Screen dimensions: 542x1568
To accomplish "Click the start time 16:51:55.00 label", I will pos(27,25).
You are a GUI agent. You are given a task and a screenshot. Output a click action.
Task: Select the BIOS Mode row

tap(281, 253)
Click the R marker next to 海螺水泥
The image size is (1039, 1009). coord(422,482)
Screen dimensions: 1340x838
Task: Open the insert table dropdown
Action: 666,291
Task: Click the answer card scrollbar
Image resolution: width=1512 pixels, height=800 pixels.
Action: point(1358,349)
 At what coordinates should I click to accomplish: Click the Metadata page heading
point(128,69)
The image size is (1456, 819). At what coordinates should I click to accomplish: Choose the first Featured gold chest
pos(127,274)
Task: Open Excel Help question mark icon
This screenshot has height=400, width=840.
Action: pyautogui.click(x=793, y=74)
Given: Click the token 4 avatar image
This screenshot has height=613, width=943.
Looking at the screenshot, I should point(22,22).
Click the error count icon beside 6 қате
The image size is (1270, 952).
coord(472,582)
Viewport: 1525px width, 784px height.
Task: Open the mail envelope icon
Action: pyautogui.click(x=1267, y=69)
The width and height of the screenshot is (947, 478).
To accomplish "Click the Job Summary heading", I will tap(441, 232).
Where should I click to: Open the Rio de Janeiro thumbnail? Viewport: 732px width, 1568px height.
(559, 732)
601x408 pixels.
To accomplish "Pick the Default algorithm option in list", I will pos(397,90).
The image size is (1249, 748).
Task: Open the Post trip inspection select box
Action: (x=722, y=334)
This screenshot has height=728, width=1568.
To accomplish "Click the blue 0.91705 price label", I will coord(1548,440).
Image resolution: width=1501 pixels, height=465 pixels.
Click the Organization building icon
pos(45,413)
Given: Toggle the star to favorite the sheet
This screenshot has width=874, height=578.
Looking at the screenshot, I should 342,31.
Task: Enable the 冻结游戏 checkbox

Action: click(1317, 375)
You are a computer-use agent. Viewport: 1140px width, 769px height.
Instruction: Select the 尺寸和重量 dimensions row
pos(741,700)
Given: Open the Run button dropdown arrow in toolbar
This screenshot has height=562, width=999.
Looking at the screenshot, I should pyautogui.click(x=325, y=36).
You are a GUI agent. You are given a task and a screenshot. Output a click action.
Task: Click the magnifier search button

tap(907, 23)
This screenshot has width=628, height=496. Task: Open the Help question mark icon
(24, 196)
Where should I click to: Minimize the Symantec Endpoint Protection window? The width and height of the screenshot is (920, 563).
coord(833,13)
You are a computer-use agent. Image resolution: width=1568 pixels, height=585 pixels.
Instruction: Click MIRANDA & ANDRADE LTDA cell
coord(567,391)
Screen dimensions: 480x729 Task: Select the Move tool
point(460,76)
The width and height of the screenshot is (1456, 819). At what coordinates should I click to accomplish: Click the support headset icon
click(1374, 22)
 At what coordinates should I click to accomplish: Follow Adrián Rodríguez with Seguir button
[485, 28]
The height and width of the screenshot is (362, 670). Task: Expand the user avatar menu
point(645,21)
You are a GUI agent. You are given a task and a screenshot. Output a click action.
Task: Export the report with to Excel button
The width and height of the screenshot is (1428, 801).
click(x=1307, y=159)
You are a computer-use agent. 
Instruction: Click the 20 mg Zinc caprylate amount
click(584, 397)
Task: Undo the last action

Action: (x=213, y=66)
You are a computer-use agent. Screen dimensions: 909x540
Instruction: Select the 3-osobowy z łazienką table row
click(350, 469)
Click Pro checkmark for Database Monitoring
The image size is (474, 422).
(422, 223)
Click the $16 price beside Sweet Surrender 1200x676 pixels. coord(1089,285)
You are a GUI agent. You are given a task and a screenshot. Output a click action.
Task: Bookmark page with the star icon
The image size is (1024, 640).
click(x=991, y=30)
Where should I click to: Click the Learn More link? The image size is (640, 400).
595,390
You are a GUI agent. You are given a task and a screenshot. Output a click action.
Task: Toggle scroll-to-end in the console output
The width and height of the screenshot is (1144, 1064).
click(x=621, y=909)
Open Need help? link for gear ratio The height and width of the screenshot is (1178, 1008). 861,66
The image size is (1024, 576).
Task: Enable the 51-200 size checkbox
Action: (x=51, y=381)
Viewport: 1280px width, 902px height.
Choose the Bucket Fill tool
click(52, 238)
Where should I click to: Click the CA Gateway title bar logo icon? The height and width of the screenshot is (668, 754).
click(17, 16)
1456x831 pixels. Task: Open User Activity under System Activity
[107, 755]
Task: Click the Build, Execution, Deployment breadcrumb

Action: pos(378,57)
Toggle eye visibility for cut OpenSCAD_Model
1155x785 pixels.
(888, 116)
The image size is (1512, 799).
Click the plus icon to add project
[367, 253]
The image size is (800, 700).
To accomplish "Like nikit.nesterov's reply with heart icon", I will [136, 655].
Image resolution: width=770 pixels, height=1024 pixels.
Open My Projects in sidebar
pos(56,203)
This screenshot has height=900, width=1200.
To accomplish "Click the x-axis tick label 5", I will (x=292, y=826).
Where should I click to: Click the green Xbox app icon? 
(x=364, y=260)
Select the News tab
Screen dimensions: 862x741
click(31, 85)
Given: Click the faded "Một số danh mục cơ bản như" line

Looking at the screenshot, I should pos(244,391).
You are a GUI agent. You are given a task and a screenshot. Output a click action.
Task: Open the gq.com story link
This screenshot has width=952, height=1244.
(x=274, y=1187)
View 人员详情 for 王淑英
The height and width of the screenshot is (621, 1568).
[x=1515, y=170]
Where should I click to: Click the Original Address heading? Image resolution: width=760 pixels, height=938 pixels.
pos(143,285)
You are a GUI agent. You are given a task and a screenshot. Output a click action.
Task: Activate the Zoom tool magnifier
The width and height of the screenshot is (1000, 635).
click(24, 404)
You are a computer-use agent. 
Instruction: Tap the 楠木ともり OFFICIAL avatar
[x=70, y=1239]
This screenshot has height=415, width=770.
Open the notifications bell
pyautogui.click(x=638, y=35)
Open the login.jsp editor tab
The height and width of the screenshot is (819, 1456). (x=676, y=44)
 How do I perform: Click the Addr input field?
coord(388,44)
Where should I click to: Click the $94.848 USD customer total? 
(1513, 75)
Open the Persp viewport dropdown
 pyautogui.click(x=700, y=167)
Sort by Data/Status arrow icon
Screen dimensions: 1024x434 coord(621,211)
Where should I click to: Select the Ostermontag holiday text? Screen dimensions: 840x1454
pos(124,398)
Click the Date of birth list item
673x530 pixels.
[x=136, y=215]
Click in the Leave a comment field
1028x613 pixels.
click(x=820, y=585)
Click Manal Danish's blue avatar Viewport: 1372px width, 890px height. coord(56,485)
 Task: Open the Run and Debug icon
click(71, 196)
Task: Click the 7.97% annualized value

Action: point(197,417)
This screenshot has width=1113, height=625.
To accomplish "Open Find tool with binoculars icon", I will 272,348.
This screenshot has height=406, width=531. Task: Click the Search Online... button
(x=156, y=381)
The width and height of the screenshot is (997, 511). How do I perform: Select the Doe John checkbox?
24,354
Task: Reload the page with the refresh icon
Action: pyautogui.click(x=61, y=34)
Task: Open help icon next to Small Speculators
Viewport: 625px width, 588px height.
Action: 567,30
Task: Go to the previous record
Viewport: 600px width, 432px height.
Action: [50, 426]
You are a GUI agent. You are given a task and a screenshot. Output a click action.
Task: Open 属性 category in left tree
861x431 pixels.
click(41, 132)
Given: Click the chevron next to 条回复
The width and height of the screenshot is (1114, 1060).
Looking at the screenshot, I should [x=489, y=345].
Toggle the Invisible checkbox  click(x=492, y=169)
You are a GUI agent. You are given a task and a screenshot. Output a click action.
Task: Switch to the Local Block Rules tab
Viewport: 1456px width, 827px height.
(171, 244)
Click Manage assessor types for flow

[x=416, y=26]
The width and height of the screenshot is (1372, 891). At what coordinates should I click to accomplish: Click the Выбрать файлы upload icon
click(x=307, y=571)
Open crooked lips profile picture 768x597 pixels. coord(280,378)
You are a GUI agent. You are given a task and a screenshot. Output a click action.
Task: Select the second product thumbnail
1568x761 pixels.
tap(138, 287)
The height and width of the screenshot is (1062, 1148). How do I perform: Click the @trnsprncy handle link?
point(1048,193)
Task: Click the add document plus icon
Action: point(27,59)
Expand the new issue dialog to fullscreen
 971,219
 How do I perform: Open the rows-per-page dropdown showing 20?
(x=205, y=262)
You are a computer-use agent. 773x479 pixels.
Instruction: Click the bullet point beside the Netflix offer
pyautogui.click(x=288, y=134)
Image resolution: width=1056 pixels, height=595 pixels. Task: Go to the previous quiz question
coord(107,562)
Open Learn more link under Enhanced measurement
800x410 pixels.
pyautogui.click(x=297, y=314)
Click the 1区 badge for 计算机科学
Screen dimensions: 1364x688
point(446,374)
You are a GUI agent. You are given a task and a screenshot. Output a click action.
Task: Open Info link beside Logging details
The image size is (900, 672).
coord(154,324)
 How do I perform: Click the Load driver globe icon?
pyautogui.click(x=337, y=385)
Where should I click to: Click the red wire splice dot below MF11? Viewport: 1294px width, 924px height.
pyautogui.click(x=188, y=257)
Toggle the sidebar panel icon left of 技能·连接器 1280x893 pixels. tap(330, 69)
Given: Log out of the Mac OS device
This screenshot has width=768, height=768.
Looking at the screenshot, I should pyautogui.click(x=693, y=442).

• Task to complete
Rewrite everything from the line containing "Given: Click the token 4 avatar image" down to the line containing "Action: click(1317, 375)", replacing "Given" with "Instruction" and leaving everything else as it is.

• Completed task
Instruction: Click the token 4 avatar image
This screenshot has height=613, width=943.
Looking at the screenshot, I should point(22,22).
Click the error count icon beside 6 қате
The image size is (1270, 952).
coord(472,582)
Viewport: 1525px width, 784px height.
Task: Open the mail envelope icon
Action: pyautogui.click(x=1267, y=69)
The width and height of the screenshot is (947, 478).
To accomplish "Click the Job Summary heading", I will tap(441, 232).
Where should I click to: Open the Rio de Janeiro thumbnail? Viewport: 732px width, 1568px height.
(559, 732)
601x408 pixels.
To accomplish "Pick the Default algorithm option in list", I will pos(397,90).
The image size is (1249, 748).
Task: Open the Post trip inspection select box
Action: (x=722, y=334)
This screenshot has height=728, width=1568.
To accomplish "Click the blue 0.91705 price label", I will coord(1548,440).
Image resolution: width=1501 pixels, height=465 pixels.
Click the Organization building icon
pos(45,413)
Instruction: Toggle the star to favorite the sheet
This screenshot has width=874, height=578.
Looking at the screenshot, I should 342,31.
Task: Enable the 冻结游戏 checkbox

Action: click(1317, 375)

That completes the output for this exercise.